I swept her hair aside and pressed my lips to her neck. She shivered against me but her eyes stayed locked on the ceiling.
I could see the outline of her breasts, heavy and bare beneath her dress. They’d fit perfectly in my hand, fill up my palm and then some. I pressed another kiss to her neck and her nipples pebbled, begging for my mouth.
She turned then, maybe to push me away or maybe to beg me closer, but I didn’t give her the chance to speak. I leaned forward and crashed my lips against hers, hungry with lust. I gripped her waist with one hand, and dragged my other hand up her neck, winding my fingers in her hair. She was shocked for that first second, frozen against me as her pulse beat a wild rhythm. Her hands pressed against my chest to keep me away, but in the end, they worked to pull me closer. She fisted my shirt and kissed me back, hard.
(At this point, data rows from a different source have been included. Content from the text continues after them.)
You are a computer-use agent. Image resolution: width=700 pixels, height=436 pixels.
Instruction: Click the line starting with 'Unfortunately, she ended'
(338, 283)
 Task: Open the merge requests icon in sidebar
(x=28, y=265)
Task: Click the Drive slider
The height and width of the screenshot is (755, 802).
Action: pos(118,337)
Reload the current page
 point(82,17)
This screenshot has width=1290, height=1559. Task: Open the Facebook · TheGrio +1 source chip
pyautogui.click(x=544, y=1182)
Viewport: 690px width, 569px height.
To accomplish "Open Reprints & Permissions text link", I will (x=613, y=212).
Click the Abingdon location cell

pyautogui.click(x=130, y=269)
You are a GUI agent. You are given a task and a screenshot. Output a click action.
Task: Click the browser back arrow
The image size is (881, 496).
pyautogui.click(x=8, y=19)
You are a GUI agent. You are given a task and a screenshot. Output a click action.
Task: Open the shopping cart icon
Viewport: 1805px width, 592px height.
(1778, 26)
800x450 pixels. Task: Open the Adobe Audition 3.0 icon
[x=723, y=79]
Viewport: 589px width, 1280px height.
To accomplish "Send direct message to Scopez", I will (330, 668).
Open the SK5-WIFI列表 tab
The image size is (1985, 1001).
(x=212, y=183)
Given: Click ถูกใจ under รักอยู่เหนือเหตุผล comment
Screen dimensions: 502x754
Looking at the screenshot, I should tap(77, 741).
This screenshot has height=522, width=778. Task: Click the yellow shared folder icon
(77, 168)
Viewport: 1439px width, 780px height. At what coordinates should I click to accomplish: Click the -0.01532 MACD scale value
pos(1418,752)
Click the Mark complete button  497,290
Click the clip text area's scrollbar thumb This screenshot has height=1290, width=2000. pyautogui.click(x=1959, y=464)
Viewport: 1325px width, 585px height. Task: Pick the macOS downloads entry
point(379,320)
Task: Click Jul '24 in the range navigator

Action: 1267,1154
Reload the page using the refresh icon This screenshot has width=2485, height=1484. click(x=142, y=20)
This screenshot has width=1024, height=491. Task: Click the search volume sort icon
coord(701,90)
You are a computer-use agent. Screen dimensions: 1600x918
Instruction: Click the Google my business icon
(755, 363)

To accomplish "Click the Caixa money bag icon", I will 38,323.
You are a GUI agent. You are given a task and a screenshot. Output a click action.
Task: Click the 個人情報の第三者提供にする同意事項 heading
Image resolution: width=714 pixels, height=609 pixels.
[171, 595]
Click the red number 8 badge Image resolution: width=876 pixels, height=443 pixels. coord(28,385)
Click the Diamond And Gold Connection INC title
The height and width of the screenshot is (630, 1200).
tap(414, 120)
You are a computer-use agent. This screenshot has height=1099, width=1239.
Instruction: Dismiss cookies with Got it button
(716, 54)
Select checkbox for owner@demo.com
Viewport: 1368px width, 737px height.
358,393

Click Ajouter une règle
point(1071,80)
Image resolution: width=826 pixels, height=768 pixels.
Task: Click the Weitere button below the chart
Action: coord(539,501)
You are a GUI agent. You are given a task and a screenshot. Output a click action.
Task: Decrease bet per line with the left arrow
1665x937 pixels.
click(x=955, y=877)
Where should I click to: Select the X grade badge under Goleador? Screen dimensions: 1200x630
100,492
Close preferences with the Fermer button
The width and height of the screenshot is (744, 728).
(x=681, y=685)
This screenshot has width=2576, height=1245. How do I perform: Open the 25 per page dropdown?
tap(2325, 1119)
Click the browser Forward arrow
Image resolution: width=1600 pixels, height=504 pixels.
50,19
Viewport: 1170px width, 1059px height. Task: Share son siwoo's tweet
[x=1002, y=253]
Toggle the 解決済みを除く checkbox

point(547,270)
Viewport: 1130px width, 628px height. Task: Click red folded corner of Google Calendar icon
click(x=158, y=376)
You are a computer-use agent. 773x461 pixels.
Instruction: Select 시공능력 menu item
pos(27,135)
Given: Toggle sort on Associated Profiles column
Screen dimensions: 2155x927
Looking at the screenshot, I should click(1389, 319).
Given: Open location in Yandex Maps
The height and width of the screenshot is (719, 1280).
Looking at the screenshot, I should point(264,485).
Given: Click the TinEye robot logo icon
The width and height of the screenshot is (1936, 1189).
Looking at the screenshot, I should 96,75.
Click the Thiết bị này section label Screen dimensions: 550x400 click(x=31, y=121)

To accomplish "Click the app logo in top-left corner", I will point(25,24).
With her caged against the leather couch, I kissed her like I’d never have another chance. The music from the club drowned out our moans, but I could feel her pulling me closer, pushing me to take the lead. I dragged my hand up her bare back and she shivered against my touch.
She leaned against me and I felt another ounce of resolve melt away. I reached up to untie the black ribbon keeping her mask in place, but she pulled away and shook her head.
“Leave it on.”
There was a darkness in her that I didn’t want to test. I left her mask and trailed my hands down her back to grip her tiny waist. I waited for her to tell me to stop, to end the night right there. She skimmed her finger along my chin, studying my features. Her eyes followed her hand as it burned a path across my skin. She leaned forward and pressed a quick kiss to my lips—a soft, tentative thing that was over before I could close my eyes.
“Tonight, I don’t want to us to be Andie and Freddie.”
The tone of her voice plucked at my heart.
She pressed her lips against my neck and hid her face against the collar of my shirt.
I shook my head and cradled her against me. “We don’t have to be.”
And I meant it. We were alone in that corner with a black leather couch to make our own. No one noticed my hand sliding up her dress and no one glanced over when my fingers skimmed along her upper thigh, right past the silky material barring me from her. She pressed her lips against mine and dug her fingers into my arm. As I dragged my thumb across her clit, her moan was so soft I could hardly hear it. I wanted to reach up and rip the speaker off the wall, anything to make the sound of her pleasure easier to hear.